Abc is not a union organization it is an association where other than union contractors can get official apprentice training for its workers. I think.


----------



## Nathan (Jan 7, 2007)

sherman said:


> Abc is not a union organization it is an association where other than union contractors can get official apprentice training for its workers. I think.


So, is *WECA *non union as well? Maybe I pulled the trigger to fast.


----------



## Southeast Power (Jan 18, 2009)

This was my experience back in the early 80s. 
I was just out of the Marines and was working in an air frame shop rebuilding air starters and scavenge pumps for $6 an hour. 
My dad was an electrician and knew I was at a dead end situation. Long story short, I got in the ABC program in Miami. 
Attendance wasn't a big priority. They just wanted guys signed up and counted to have indentured apprentices to work on prevailing wage jobs. I was making $7 per hour then $8.50. 
The class work was a lecture of mostly sea stories with a relapse of the Ohms Law I learned in my military A school. Tests were open book, open discussion and everybody passed. Never stayed passed 8-8:30. Ever!
Fast forward two years. I got a call back from the Miami JATC (union). 
I wasn't too happy about starting over but, I went to talk to them anyway. 
They said that they would give me the first year test due to my military electrician background to see if I could start in second year. Passed!
Pay was $10.85! I jumped on it!
School was not what I was expecting. Good thing I was just out of the Marines! 

Dress code.
Mandatory attendance. 7PM until 10:30PM
No Excuses.
Hours of homework.
Class on Monday.
Pipe bending class or motor control on Tuesday.
Fire Alarm or safety on Wednesday.
Test night Thursday. No looking around or talking!
You could not be tardy
You could not miss a class or you would have to make it up on Saturday.
We had a raise every six months. Never missed a day of work.
It was not an easy three years but, I knew that everybody else had to do the program. You were expected to have your county journeyman license by the third year and could not graduate the program without it.
The formal class along with the broad field experience really helped me out when it was time to work as a Journeyman, Foreman or PM.


----------



## Speedy Petey (Jan 10, 2007)

Nathan said:


> So, is *WECA *non union as well? Maybe I pulled the trigger to fast.


This thread is NOT union related. The OP states he plans to go union but this discussion is about other than union training.


----------



## Nathan (Jan 7, 2007)

Sorry guys, someone reported it as a union topic and I moved it without checking it out as much as I should. Thanks Pete for moving it back where it belongs.

Now let's keep the union comments (and insults) off of this topic.
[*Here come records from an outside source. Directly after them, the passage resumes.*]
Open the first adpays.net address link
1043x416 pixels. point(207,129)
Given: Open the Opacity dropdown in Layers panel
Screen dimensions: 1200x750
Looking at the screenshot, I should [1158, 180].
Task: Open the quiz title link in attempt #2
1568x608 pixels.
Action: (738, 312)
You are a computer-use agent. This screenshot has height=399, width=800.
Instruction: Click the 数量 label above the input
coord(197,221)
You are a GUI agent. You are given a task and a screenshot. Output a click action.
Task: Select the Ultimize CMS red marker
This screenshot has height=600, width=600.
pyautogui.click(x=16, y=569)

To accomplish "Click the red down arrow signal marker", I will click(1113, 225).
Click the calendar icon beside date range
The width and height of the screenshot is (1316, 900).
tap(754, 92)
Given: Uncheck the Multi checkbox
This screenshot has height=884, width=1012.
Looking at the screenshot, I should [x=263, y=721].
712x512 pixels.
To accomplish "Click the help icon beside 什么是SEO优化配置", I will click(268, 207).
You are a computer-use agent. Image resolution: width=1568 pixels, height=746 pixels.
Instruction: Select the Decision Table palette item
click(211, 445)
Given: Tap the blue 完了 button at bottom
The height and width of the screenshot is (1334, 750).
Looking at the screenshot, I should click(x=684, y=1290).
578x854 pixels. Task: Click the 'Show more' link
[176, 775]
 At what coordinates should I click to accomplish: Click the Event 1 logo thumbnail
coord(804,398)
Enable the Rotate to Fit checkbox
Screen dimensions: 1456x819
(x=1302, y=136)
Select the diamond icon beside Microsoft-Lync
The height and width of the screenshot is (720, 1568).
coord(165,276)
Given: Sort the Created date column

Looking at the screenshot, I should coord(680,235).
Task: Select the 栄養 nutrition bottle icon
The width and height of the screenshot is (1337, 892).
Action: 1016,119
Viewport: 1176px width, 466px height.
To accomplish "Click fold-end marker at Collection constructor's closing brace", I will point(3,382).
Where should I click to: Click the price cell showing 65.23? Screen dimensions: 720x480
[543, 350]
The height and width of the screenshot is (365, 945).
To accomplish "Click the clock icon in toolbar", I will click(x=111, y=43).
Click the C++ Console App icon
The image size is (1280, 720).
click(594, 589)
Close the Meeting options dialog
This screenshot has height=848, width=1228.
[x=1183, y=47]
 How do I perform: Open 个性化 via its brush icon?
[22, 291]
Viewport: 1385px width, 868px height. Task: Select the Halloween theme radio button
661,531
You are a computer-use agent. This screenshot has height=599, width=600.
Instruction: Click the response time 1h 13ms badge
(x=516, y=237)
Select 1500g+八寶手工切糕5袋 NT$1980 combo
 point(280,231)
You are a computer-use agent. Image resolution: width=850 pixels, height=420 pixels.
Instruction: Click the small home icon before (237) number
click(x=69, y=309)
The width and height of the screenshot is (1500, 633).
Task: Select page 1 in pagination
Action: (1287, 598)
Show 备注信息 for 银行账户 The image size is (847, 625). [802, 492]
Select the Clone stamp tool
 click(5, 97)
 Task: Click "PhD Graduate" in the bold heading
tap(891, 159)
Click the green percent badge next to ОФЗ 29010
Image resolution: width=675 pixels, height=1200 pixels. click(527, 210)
THanks.


----------



## rlc3854 (Dec 30, 2007)

Same person who feels his interpretation of the NEC is always correct regardless of what others have to say/do and pass inspections.


----------



## bradindago (Jul 1, 2009)

*Regarding weca and abc*

I am going through weca-iec currently (san diego) i have only been with them a few months but they seem to be a outfit. They dont do the classes the way abc and ibew do. At weca you go to school two weeks out of the year monday thru friday all day straight 
(1 week = 1 semester)

wear a suit to your interview. I know it is an electrician type of job and may seem like overkill but it's not especially with ibew as i think was the reason i didnt score high enough when i went.



zadokdaniel said:


> hey everybody, hope things are well. I'm new to the field, seeking apprenticeship and my t # should be on the way in the mail. I've applied and continue to apply to the ibew, and have applied to abc golden gate chapter (associated builders and contractors) and weca-iec (western electrical contractors association), both merit. I was wondering if anyone here has heard of abc. If you have, i'd like your opinion on their appreticeship program and their apprentices; are they well trained? Decently trained? Things like that. The goal is to go union, but i'll honestly go with whomever calls me first. Thanks for your time and opinions.
> 
> - daniel


----------



## LGLS (Nov 10, 2007)

bradindago said:


> I am going through weca-iec currently (san diego) i have only been with them a few months but they seem to be a outfit. They dont do the classes the way abc and ibew do. At weca you go to school two weeks out of the year monday thru friday all day straight
> (1 week = 1 semester)
> 
> wear a suit to your interview. I know it is an electrician type of job and may seem like overkill but it's not especially with ibew as i think was the reason i didnt score high enough when i went.


80 hours = 1 semester?


----------



## brian john (Mar 11, 2007)

LawnGuyLandSparky said:


> 80 hours = 1 semester?


 
At college 3 hours twice a week for 12 weeks =72 That was for each of the following, calculus, history and English.

80 hours for a semester seems reasonable that is 2 semesters a year 160 hours.


----------



## qckrun (May 18, 2009)

I am currently a WECA-IEC 4th year (about to turn 5th year) apprentice. WECA is a non-union apprenticeship program that is grouped with all the top non-union electrical contractors in the western states, primarily in California. As stated above, you go to school twice a year(every six months roughly sometimes 8months) for 40hours a week, two weeks each time. 80 hours total classroom time. While at school you claim unemployment. What is nice about being off for four weeks out of the year, is it gives you a break, and lets you relax. You have alot of hands on teaching as you get passed second year. When you go to school, the contractors are not suppose to lay you off, so you will have a job when your done with school.

The teachers are all prior electricians, many who have owned there own companies, all of whom have 20+ years in the trade. They are licensed accredited teachers per the state of california.

In reality WECA is damn close to the IBEW, without the union dues, brotherhood. It is ran almost to the T how the union hall is ran. If you get laid off you call the job placement coordinator, who then places you in a job. If no jobs you go on the 'books' and there are alot people on them.


----------